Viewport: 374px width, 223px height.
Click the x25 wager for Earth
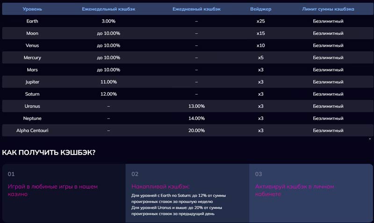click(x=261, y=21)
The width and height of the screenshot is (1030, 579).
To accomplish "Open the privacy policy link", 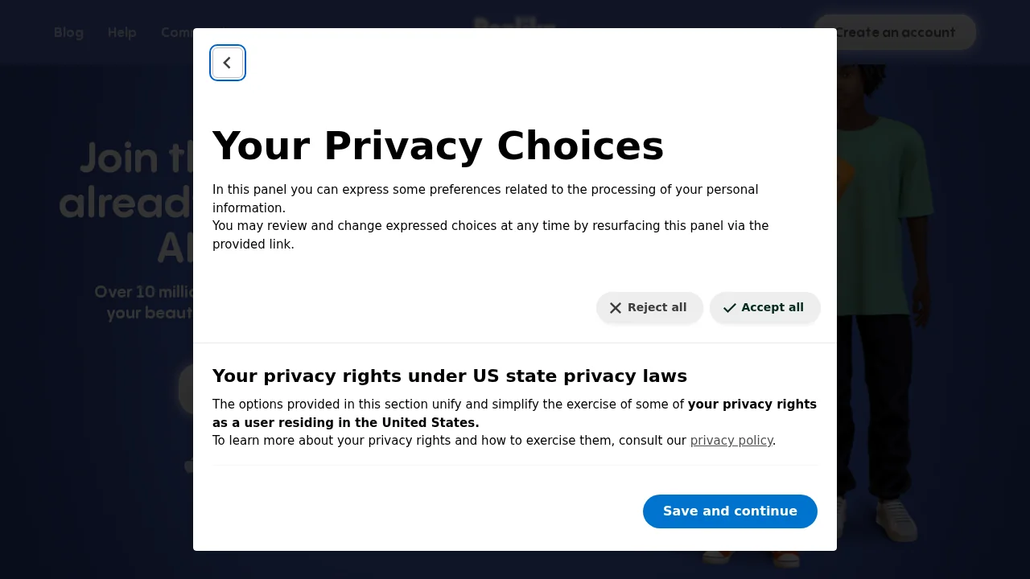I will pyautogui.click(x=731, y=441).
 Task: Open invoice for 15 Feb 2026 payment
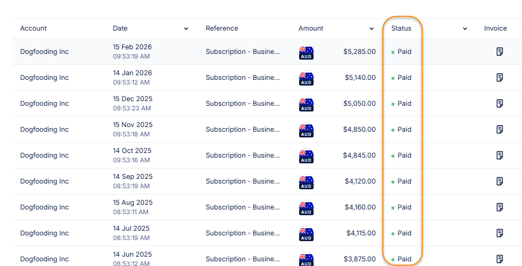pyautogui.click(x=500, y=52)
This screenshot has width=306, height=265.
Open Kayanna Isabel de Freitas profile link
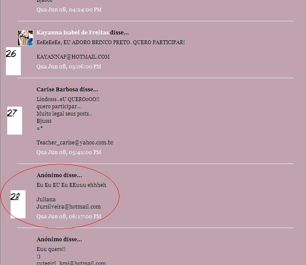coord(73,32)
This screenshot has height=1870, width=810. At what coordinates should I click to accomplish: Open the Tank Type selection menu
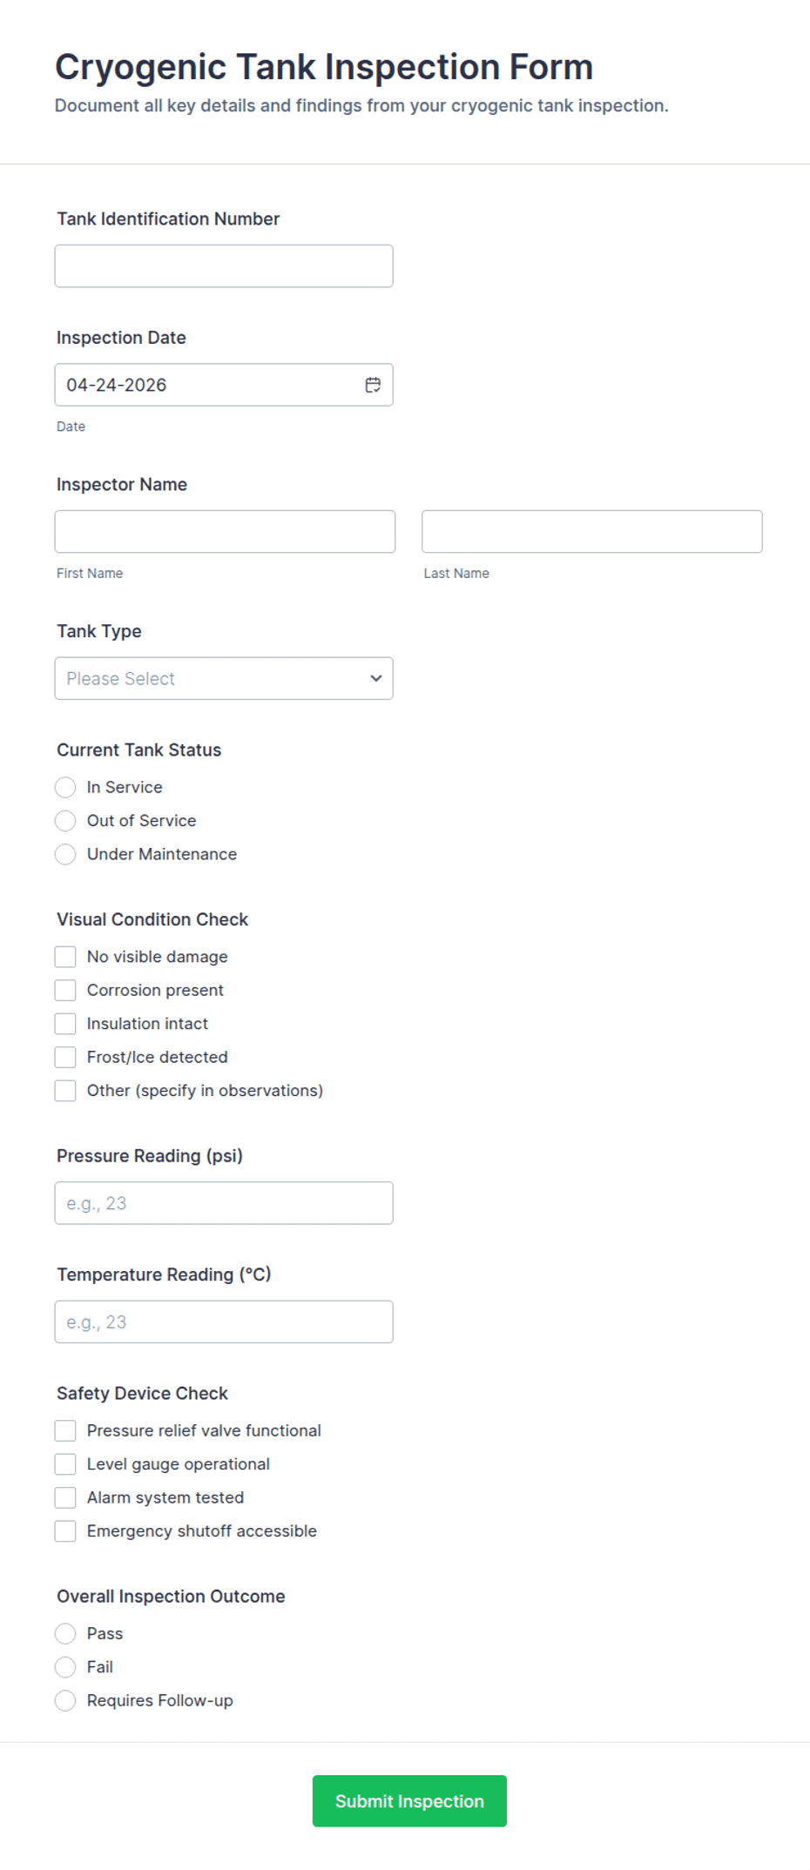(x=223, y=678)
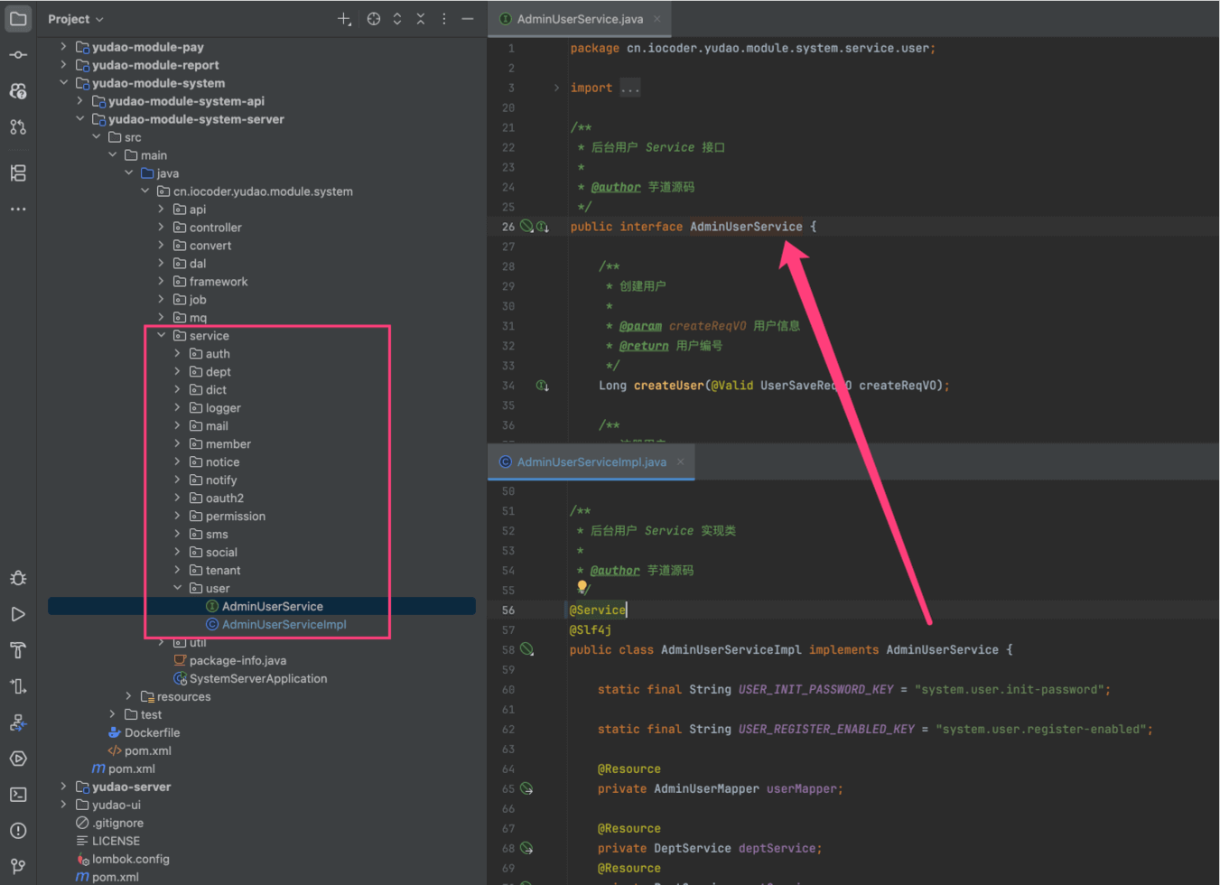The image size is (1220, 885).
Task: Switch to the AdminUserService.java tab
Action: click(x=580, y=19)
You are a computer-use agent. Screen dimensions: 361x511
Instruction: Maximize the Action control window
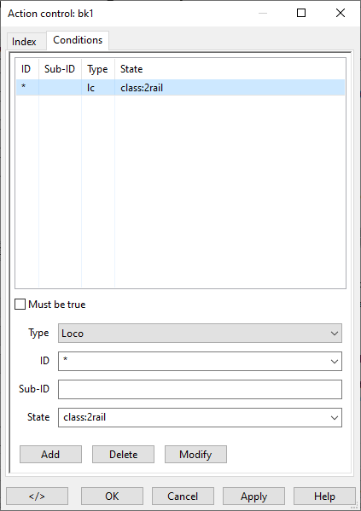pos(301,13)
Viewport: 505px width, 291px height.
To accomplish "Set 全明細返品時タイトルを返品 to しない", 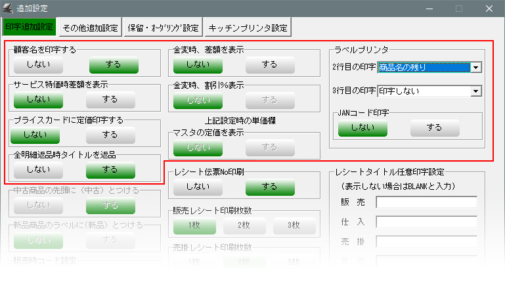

- - -

*Prompt:*
Among the lines above, find those with the word "Viewport" and list them.

*Your response:*
Viewport: 374px width, 223px height.
Viewport: 505px width, 291px height.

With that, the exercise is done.